● Exercise directions
Begin at the line containing "Open Cortana from the taskbar" and copy each line exactly through the end of the records, leaving out what comes before.
....
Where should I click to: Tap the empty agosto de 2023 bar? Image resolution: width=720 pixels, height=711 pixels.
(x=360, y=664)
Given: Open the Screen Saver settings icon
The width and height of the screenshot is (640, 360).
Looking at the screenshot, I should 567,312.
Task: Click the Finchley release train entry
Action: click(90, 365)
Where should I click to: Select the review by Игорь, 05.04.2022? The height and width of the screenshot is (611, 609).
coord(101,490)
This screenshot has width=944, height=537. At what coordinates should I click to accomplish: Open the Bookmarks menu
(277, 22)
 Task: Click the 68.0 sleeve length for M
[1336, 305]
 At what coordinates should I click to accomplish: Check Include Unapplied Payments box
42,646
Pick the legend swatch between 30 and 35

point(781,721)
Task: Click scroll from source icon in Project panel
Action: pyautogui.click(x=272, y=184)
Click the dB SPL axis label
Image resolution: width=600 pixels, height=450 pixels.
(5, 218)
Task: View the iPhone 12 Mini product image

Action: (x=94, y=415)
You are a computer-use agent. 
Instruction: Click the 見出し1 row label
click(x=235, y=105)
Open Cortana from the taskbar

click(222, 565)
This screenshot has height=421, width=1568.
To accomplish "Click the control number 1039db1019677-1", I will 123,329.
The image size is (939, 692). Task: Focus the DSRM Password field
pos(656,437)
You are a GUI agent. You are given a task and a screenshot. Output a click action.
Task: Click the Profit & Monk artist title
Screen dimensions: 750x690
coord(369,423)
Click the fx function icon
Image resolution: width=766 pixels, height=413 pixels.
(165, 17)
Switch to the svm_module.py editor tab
....
● Answer for the task
Open Cortana from the taskbar

click(222, 565)
This screenshot has height=421, width=1568.
To accomplish "Click the control number 1039db1019677-1", I will 123,329.
The image size is (939, 692). Task: Focus the DSRM Password field
pos(656,437)
You are a GUI agent. You are given a task and a screenshot. Output a click action.
Task: Click the Profit & Monk artist title
Screen dimensions: 750x690
coord(369,423)
Click the fx function icon
Image resolution: width=766 pixels, height=413 pixels.
(165, 17)
Switch to the svm_module.py editor tab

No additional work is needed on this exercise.